= Pleasant Gardens (North Carolina) =

Plantation in North Carolina

Pleasant Gardens was the plantation in Rowan County, North Carolina, occupied by Joseph "Pleasant Gardens" McDowell (17581799). Remains of the Pleasant Gardens house are located near Marion, North Carolina.

==History==
The land for the Pleasant Gardens estate was purchased by Hunting John McDowell, Joseph McDowell's father, in 1768. The land was originally located in Anson County until 1753, when it became Rowan County and became part of Burke County in 1777. Joseph McDowell was born on February 25, 1758, before his father purchased the Pleasant Gardens estate. In 1842, the land became part of McDowell County, named for Joseph "Pleasant Gardens" McDowell, who died on May 18, 1795.

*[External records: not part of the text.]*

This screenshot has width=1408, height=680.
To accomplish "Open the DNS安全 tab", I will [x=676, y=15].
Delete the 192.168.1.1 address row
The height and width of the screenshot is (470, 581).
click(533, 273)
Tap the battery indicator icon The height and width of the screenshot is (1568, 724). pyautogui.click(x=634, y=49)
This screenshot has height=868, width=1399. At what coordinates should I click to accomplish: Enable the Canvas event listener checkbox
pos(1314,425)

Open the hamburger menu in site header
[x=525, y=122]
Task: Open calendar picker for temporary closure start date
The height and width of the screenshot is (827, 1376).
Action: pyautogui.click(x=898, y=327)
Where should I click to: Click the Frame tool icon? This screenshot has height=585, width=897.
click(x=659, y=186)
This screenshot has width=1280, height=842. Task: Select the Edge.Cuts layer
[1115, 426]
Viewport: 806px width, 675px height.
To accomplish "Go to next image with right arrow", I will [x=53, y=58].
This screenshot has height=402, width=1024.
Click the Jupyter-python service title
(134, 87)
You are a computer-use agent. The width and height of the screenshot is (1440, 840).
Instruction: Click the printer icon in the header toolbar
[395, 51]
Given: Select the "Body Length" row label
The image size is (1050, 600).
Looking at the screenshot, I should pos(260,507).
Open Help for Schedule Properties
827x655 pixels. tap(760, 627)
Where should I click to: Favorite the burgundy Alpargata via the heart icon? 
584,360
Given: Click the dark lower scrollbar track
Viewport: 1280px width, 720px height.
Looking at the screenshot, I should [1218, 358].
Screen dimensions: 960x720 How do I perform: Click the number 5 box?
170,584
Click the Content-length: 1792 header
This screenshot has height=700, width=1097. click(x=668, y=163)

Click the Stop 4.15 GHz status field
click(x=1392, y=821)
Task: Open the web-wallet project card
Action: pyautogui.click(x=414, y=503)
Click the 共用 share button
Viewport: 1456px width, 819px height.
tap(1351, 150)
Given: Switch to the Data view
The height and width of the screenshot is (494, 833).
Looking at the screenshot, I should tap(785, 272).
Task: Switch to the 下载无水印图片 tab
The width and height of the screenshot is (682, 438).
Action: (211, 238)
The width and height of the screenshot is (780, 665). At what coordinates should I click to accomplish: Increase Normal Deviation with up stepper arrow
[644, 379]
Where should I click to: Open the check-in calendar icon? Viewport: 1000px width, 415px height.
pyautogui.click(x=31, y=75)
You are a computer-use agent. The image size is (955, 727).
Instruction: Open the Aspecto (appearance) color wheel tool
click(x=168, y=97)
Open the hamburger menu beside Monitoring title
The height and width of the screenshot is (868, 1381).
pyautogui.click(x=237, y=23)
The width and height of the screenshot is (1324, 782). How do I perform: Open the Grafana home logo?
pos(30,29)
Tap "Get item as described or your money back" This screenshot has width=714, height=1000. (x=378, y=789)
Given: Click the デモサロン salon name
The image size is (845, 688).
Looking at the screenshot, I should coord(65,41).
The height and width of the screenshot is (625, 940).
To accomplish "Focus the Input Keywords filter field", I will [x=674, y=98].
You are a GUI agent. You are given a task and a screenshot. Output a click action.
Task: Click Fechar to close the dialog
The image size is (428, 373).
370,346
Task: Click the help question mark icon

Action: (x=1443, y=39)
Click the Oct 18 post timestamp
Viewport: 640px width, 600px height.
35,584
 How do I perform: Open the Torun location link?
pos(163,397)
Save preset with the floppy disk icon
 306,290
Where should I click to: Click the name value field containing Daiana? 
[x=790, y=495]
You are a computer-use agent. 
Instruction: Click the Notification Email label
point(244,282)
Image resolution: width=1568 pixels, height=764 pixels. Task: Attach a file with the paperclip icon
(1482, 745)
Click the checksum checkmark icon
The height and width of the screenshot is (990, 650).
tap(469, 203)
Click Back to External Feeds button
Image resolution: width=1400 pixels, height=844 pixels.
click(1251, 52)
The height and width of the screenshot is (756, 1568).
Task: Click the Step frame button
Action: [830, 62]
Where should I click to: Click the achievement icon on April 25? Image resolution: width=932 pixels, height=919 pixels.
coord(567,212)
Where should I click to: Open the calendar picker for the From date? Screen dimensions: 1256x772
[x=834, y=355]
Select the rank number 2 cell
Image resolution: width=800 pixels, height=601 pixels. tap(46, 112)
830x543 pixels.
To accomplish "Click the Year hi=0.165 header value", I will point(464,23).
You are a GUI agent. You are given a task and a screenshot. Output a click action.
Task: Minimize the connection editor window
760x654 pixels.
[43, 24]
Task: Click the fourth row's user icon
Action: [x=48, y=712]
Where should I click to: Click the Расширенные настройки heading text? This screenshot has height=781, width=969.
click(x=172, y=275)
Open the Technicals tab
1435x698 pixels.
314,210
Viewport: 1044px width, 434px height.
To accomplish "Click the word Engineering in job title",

Recent historical analysis and research on the remaining property indicates that the Pleasant Gardens plantation house was built between 1812 and 1826 by Joseph McDowell's third son James Moffett McDowell (1791-1854). The plantation remained in this McDowell family until 1848. The plantation, currently located on U.S. 70, northwest of Marion, North Carolina, fell into disrepair in the 20th century.

In the 1790 Census in Burke County, North Carolina, Joseph McDowell, Jr. is listed as head of household with two white males under the age of 16, one female, and nine slaves.

After Joseph McDowell's death, his wife, Mary Moffett McDowell, married John Carson. Mary inherited part of the Pleasant Gardens estate on which John Carson built Carson House.